Drama of an altogether more refined nature was found the next evening at Prom 58, the Orchestra of the Age of Enlightenment's late-night performance of Purcell's Dido and Aeneas under Richard Egarr. In a radical reversal of customary practice, Egarr made the grand sweep of the opening bars of the overture a hushed, melancholy mirror to the mute regret of the final chorus, thus positioning Dido's tragedy in an intimate framework from the offset. Sadly such daring gestures were rare. Few movements led naturally to the next and a general lack of intensity from the strings made the baroque guitars' wistfully concocted improvisations over two ground basses fall oddly flat. Only in The Dance of the Witches and Sailors did the OAE dig hard with the heels of their bows and this, coupled with Egarr's underbalanced harpsichord, made his reading of the opera less charismatic and organic than that of William Christie at the Barbican two years ago.

But a Dido as fine as that of Sarah Connolly - a singer whose understanding of the character's pride and vulnerability is unrivalled, whose stylistic gestures are perfectly incorporated and whose voice grows richer and more plastic year upon year - is something to be treasured.

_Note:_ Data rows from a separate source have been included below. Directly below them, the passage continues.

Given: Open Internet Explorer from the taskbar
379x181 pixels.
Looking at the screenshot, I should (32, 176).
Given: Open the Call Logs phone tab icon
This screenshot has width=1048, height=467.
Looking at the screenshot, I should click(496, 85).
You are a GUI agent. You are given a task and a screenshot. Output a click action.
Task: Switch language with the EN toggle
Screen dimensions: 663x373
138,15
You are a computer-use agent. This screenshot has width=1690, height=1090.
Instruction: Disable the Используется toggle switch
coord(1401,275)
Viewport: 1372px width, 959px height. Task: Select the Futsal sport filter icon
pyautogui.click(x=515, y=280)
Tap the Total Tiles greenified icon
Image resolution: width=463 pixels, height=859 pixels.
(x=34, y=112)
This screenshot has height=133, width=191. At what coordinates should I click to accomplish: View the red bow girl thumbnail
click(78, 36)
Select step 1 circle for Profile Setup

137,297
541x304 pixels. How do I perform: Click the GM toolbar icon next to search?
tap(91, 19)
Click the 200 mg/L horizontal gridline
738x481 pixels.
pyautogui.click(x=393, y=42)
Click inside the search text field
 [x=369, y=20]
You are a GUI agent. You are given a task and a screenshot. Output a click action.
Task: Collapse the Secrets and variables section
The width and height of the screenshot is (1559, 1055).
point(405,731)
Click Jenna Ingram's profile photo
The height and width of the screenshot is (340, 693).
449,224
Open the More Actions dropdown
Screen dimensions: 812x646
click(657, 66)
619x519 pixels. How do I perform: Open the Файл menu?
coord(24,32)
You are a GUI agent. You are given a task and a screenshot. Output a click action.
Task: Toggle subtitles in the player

Christopher Purves likewise shook off the wimpiness of Aeneas and presented a complex, masculine and troubled hero, while D'Arcy Bleiker (Sorceress), Lucy Crowe (Spirit), Anna Dennis (First Witch), Alexandra Gibson (Second Witch), Matthew Beale (Sailor), Elizabeth Cragg (Second Woman), and Carolyn Sampson's fresh, easy Belinda formed one of the best ensemble casts the OAE have assembled.

It fell to the Berliner Philharmoniker and Sir Simon Rattle to show that contemporary orchestral music can move beyond the long shadows cast by Stravinsky. In Heiner Goebbels's Aus einem Tagebuch - a far more substantial and original work than the Salonen - the conceits of musique concréte blossomed into a bittersweet trip-hop lyricism through a dialogue between the virtuosic double-basses of the orchestra, Goebbels's eclectic industrial sampling, and the edgy, oily core ensemble of tuned percussion, harp, piano, woodwind and retro-styled brass. With the ecstatic oboe of Albrecht Mayer as our Charon, this was a journey through Stygian waters as stone after stone of fragmented recollections and musical impulses were dropped experimentally into the still pool of sound, and, oddly, was the best moment in this orchestra's Proms 55 and 56. That Rattle's Strauss is not to everyone's taste is self-evident - my suspicion is that, as a reluctant convert himself, his super-rational readings are too much geared towards converting other non-believers - hence the cruelly premeditated jackboot stamp of a boo that was heard as the reverberations of the final chord of Ein Heldenleben were still pressing through the auditorium. Boo if you must, whoever you are, but wait 'til the chord has cleared.